"These are Jeremiah days. The change that is coming will be more like the experience of exile than the Reformation."
When I charted the United Church data for the first time a year ago, my jaw dropped. And when I used Excel to forecast where we'd be on our 100th Anniversary in 2025, my heart sank.
Suddenly, sadly, the past 35 years of ministry began to make sense. What I knew in my bones was actually true:
The number of people coming to church was in steep decline. And there was no sign that they were ever coming back. And they weren't particularly troubled by that.
AND.
It wasn't just us. In fact, it wasn't just churches. Churches of all kinds are having the same experience; including all kinds of other volunteer organizations.
Now, it is true that everywhere you go, there are some congregations that are doing very well - including United Church congregations. And good on them. But overall, attendance is in steep decline, and for every church that is doing well, there will be 6 or 7 that are struggling and 2 or 3 that are closing because there just are not enough people going to church for all 10 to do well.

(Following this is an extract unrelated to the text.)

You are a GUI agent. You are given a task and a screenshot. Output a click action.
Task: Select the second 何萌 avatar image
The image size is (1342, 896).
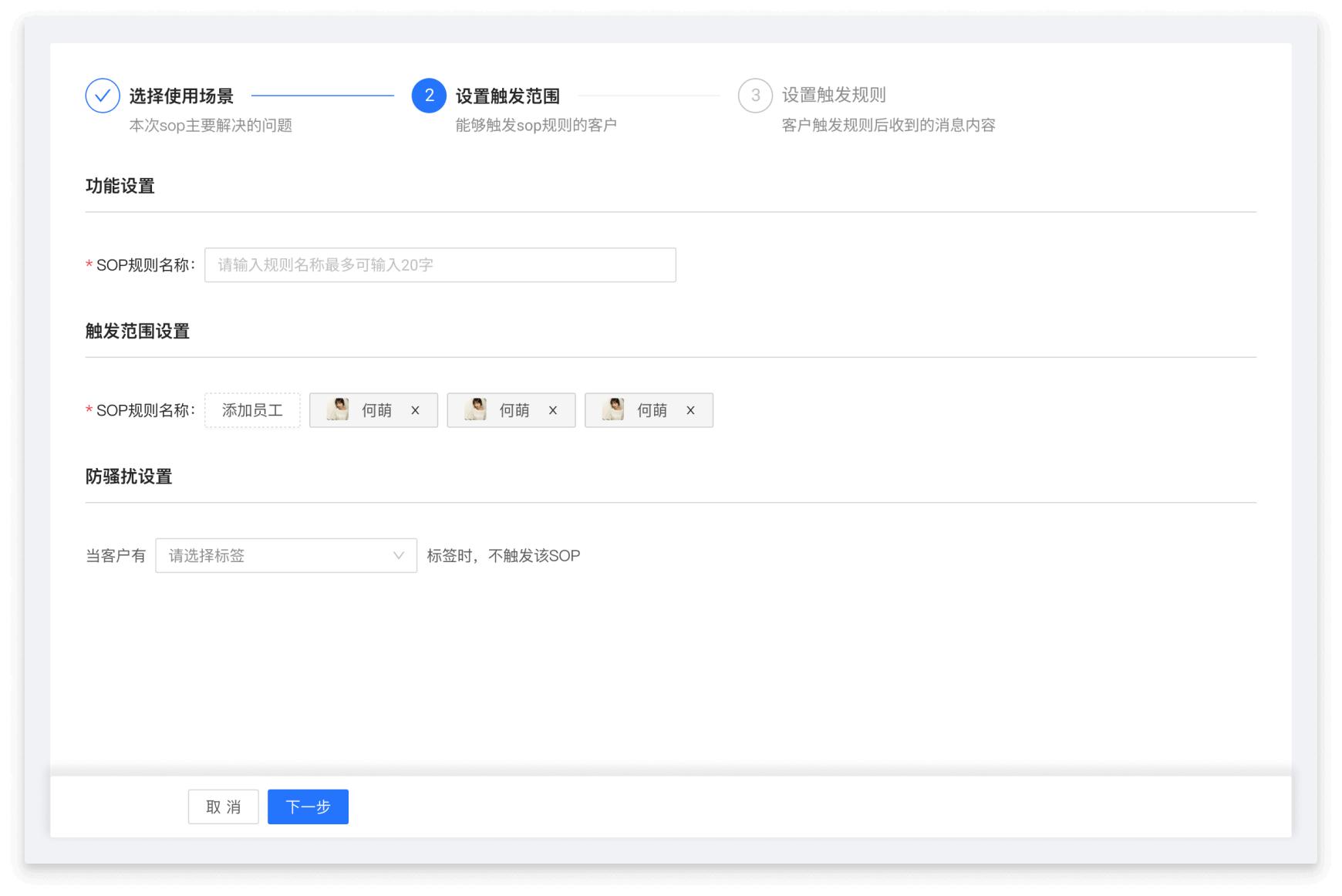tap(477, 409)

What do I mean by steep decline? 86% over the next 15 years. That's the forecast. Because over the past 10 years, we already actually have 100,000 fewer people coming to church each week.

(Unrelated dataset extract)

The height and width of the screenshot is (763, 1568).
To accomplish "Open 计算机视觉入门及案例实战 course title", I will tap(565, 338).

And it's not just worship attendance. Here's what's forecast:
- Sunday School membership declines by 69%.
- New Members by profession of faith disappear altogether.

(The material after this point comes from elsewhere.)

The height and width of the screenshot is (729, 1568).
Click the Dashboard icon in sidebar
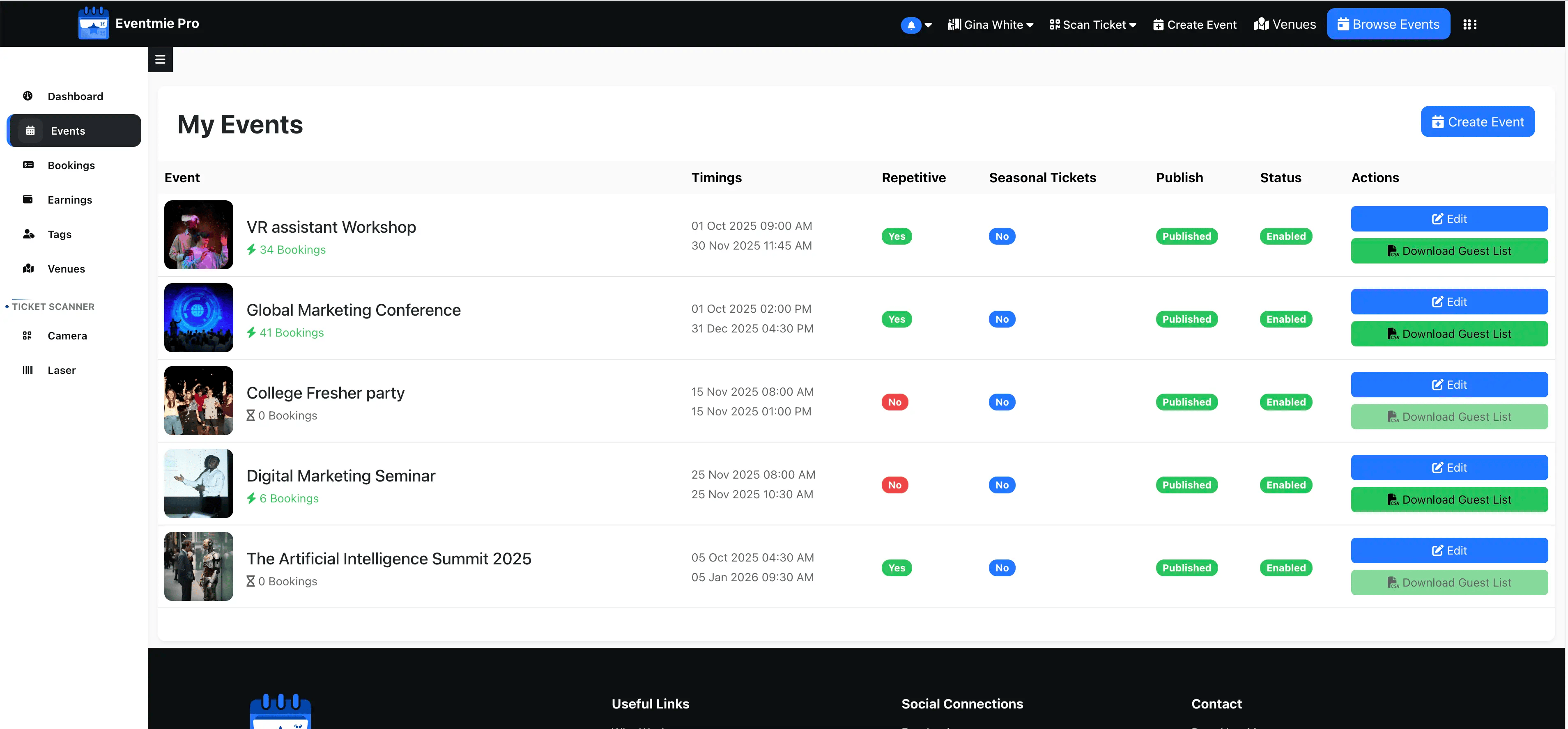[x=28, y=96]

- Identified Givers to the Mission and Service Fund decline by 74%.
- Givers to Local Expenses by 52%.
And what we are living through is not like the Reformation where the church changed but society as a whole continued to be Christian, either Re-formed or Catholic.
What we are living through is more like the Exile where the people wondered how to sing the Lord's song in such a strange land. Only problem is, unlike the Exile, the "strange" land is our home. We can't even long for a place to return to.
The forecast says that the United Church cannot, and will not, exist in its present form 15 years from now.
Problem is, our present form has demonstrated remarkable tenacity and high resistance to change.
Problem is, evolution makes clear that organisms that don't change their forms in response to changed environments die.
Problem is, not all parts of the church feel the stress, and we keep believing this is a problem that can fixed instead of an irreversible change that can only be responded to:
Even if only 1 in 10 people continue to attend church, how can we change so that we will still be there as church for them?
That is a question that each congregation CANNOT address on its own.
Do we have the courage to die to all that we have separately known and loved, in order to be the church for those yet to be born?
In spite of all the evidence to the contrary - so far - I continue to believe that the adventuresome hearts that once left the loved familiar for the desired unknown still beat, and will rise to the challenge of the days ahead.